En 2019, Chartrand fait l’acquisition d’une moto. Le contrat de vente mentionne notamment « vendu tel que vu pour pièces ».
Deux jours plus tard, un incendie éclate chez Chartrand et se propage à un immeuble voisin, lequel est assuré par Desjardins. Desjardins indemnise son propre assuré pour les dommages et intente ensuite un recours contre Chartrand.
Chartrand est assuré par Promutuel. Promutuel nie couverture d’assurance et refuse d’assumer la défense de Chartrand alléguant notamment que l’incendie implique un véhicule à moteur non désigné à la police d’assurance.
Chartrand, par le biais d’une demande de type Wellington, s’adresse donc à la Cour du Québec afin d’obliger Promutuel à assumer sa défense.
JUGEMENT À LA COUR DU QUÉBEC
Saisie de la demande de type Wellington, la Cour du Québec est d’avis qu’il n’existe aucune définition de véhicule à moteur dans la police d’assurance.
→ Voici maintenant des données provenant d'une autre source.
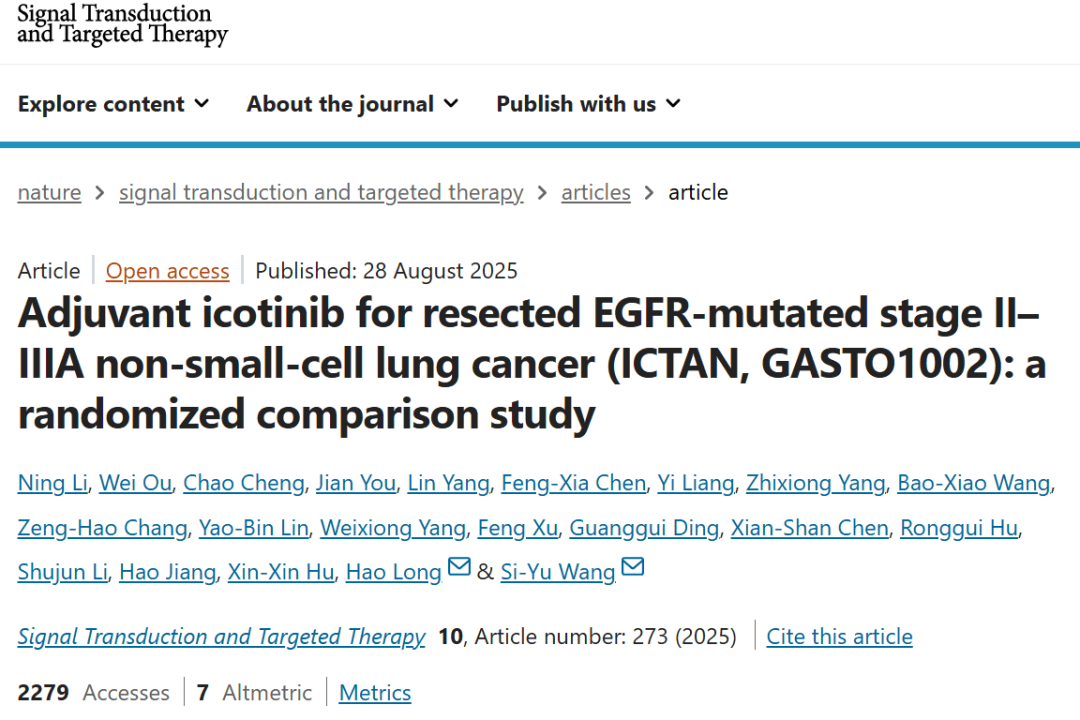Open author Si-Yu Wang's link
This screenshot has height=720, width=1080.
click(x=558, y=572)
Ni le libellé de la Demande introductive d’instance, ni les pièces ne permettent de tirer des conclusions militant en faveur de l’inapplicabilité de la police d’assurance.
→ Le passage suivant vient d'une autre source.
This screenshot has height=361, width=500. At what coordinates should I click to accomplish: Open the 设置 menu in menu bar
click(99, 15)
La demande de type Wellington est donc accueille et la Cour du Québec ordonne à Promutuel d’assumer la défense de Chartrand.
La Cour du Québec prend tout de même le temps de spécifier qu’il se peut fort bien qu’à l’issue du procès, le juge soit en mesure de déterminer si l’exclusion à la police d’assurance s’applique ou non. En d’autres termes, l’obligation de défendre s’applique, mais il ne sera décidé qu’au moment de jugement final si l’obligation d’indemniser s’applique.
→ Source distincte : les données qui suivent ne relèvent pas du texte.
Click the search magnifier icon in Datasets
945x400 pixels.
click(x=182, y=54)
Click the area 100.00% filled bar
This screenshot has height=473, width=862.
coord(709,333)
JUGEMENT À LA COUR D’APPEL
Promutuel porte l’affaire devant la Cour d’appel, laquelle rejette l’appel.
L’absence de définition de « véhicule à moteur », de même que certains éléments factuels permettant de débattre sur la police d’assurance légitime le fait de conclure à la possibilité que l’exclusion à la police d’assurance soit inapplicable.
En d’autres termes, la possibilité de couverture d’assurance entraîne l’obligation d’assurer la défense de l’assuré Chartrand.
CONCLUSION
En terminant, si votre assureur refuse de vous défendre à l’occasion d’une poursuite impliquant votre responsabilité, il serait probablement judicieux d’en parler à votre avocat !
1 Code civil du Québec, R.L.R.Q., CCQ-1991, article 2396.
2 Ibid, article 2503.
3 Progressive Homes Ltd. c. Cie canadienne d’assurances générales Lombard, 2010 CSC 33 et Compagnie d’assurance Travelers du Canada c. Gervais Dubé inc., 2022 QCCA 1107.
4 Desjardins Assurances générales inc. c. Chartrand, 2023 QCCQ 9448.